Ce qu’ont confirmé tous les Ministres qui se sont rendus dans la Capitale de la Région du Fleuve afin d’apporter leur soutien moral.

Dans un ballet incessant, les populations d’Anzourou ont vu, successivement, arriver sur leurs sites d’hébergement, le Ministre de la Défense Nationale, celui de l’Intérieur et puis de l’Action Humanitaire.

Tour à tour, au nom du Chef de l’Etat, le Président de la République, Mohamed Bazoum, ils leur ont témoigné toute leur sympathie pour avoir quitté leurs villages et pour la perte de leurs biens. Ils ont adressé, par la même occasion, des messages de condoléances aux familles des victimes de l’attaque du 13 mai 2021 et leur ont donné toutes les assurances quant à leur retour en toute sécurité dans les villages qu’elles ont quittés par peur des groupes armés non-étatiques.

La saison des cultures approche et les premières pluies ont, d’ailleurs, commencé à s’abattre dans la région de Tillabéry, en plein cœur de la zone des 3 frontières, lieu de prédilection des terroristes du Nord Mali.

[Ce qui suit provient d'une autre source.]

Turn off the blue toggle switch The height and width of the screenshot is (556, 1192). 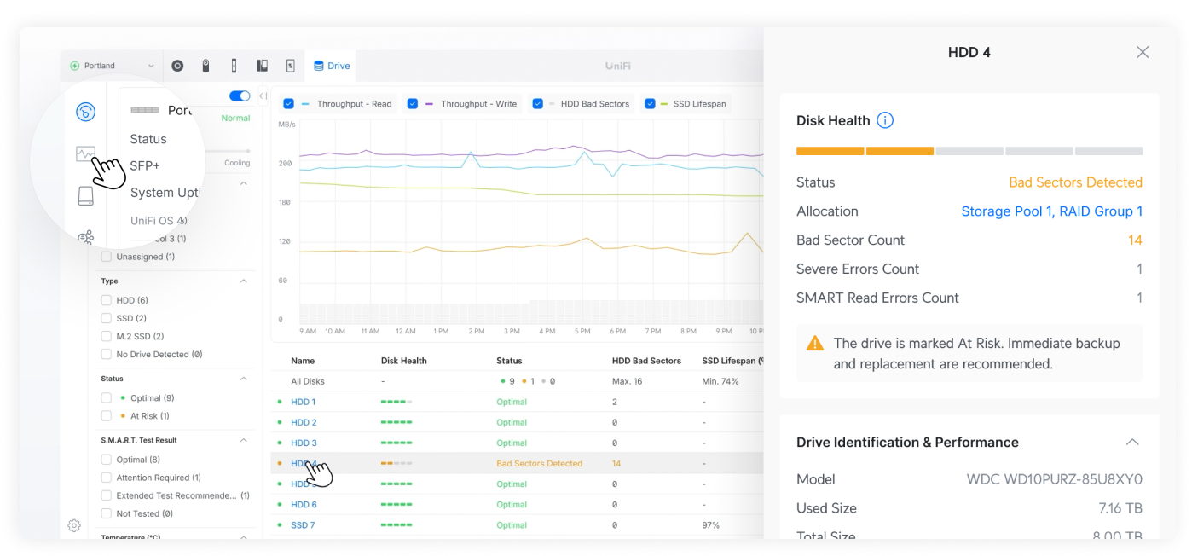click(x=240, y=96)
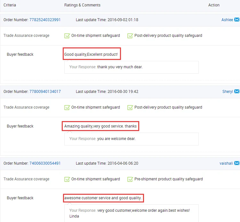240x222 pixels.
Task: Click the envelope icon next to Ashlee
Action: tap(237, 20)
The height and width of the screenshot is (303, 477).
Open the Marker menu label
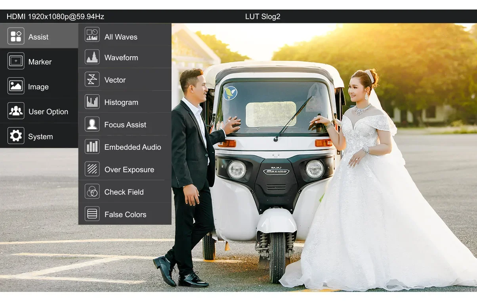40,62
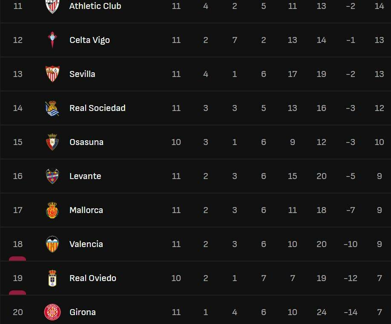Screen dimensions: 391x324
Task: Select the Mallorca crest icon
Action: pyautogui.click(x=52, y=210)
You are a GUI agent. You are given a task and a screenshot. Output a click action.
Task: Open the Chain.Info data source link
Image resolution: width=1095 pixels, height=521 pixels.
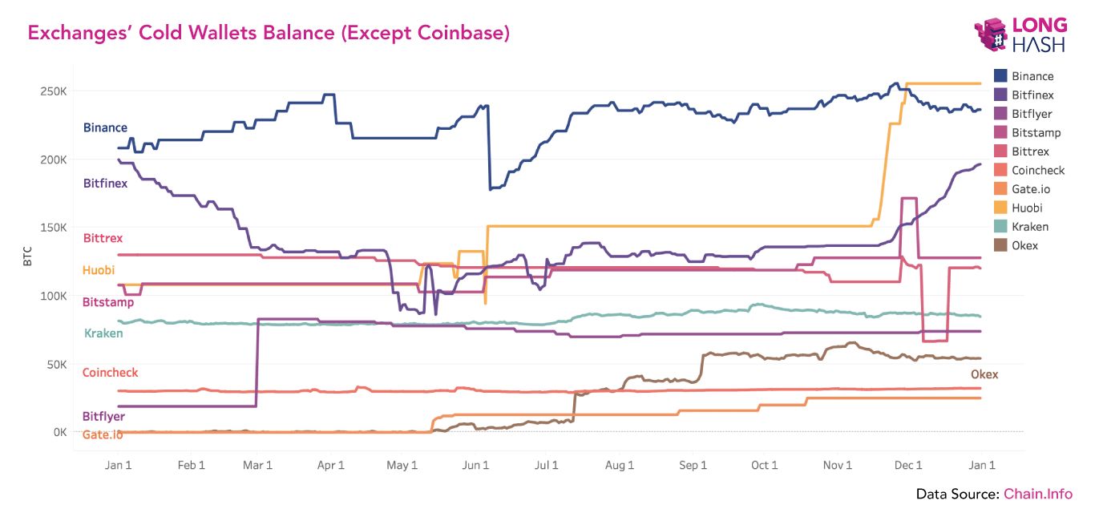click(1037, 494)
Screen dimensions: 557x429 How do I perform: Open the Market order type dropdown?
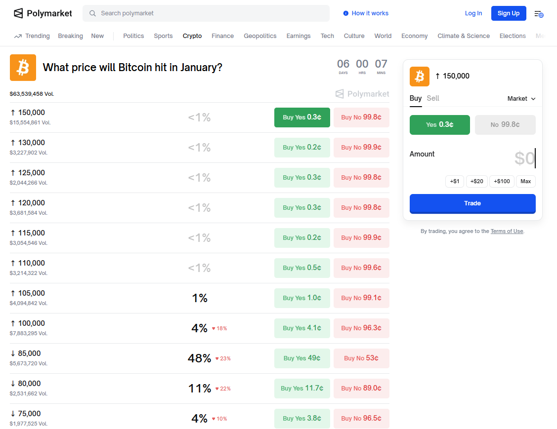click(x=521, y=99)
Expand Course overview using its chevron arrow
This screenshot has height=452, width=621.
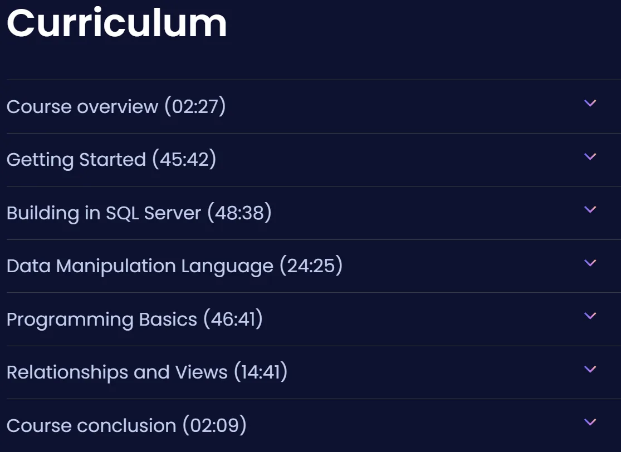coord(590,104)
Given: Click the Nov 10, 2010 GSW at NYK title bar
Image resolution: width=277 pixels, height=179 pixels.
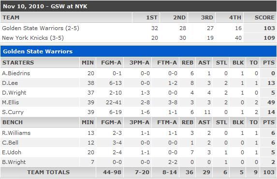Looking at the screenshot, I should pyautogui.click(x=138, y=6).
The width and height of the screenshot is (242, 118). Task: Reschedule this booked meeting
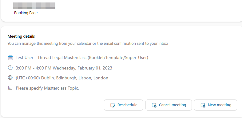coord(124,105)
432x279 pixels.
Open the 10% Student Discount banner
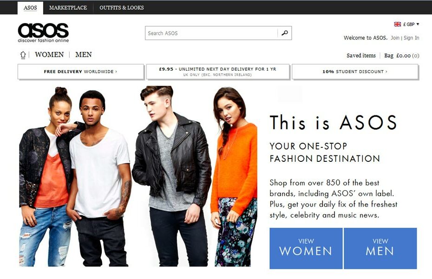[355, 72]
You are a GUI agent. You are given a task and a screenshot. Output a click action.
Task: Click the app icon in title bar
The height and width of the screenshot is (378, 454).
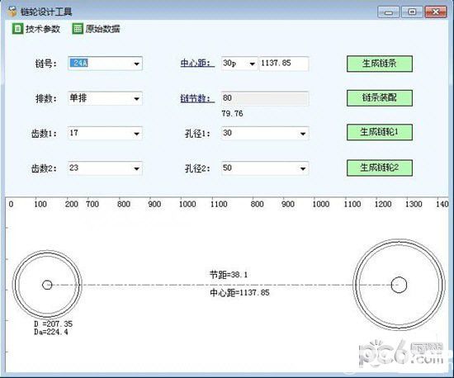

Si la sécurité n’est pas garantie aux braves paysans que sont ces déplacés de la commune rurale de l’Anzourou, ils risqueraient de manquer la campagne agricole de cette année. Sans campagne agricole, une catastrophe humanitaire est à craindre chez eux.

Il revient donc à toutes les forces militaires déployées dans le Nord Tillabéry de véritablement monter en puissance face aux groupes terroristes qui font presque la loi sur les populations. Il est hors de question de laisser dans leurs mains le monopole de la violence.

Il est inacceptable que des individus qui circulent à motos dament le pion aux armées nationales des pays du G5-Sahel et à la force Barkhane avec tout le matériel militaire haut de gamme que celles-ci regorgent.

Si des terroristes à motos parviennent à commettre des massacres à grandes échelles et à vider des villages entiers de leurs habitants, il va falloir commencer à douter de l’efficacité de certaines forces militaires dont on nous vante chaque fois les mérites.

L’Allemagne s’est emparée, pendant la deuxième guerre mondiale, de plusieurs pays d’Europe en quelques jours parce qu’elle avait l’armée la plus forte et la mieux équipée du monde.

Quand le monde s’est ligué contre elle, il l’a mise en déroute dans les 5 ans. Ici, dans le Sahel, ça fait près de 10 ans que des armées d’Europe, d’Amérique et d’Afrique, bardées de moyens très sophistiqués, peinent à combattre une poignée de terroristes qui se déplacent à motos.

N’est-ce pas que cette guerre des sables n’en est pas, vraiment, une ? N’est-elle pas un simple jeu d’échec dans lequel les pions ne sont que les petites vanités de ce monde éphémère ?

Il y a longtemps qu’on parle de la maturité du monde, mais, avec les mares de sang qui se versent ici au sahel et ailleurs, il n’y a plus rien à dire qu’il ne fait que reculer vers son époque sauvage.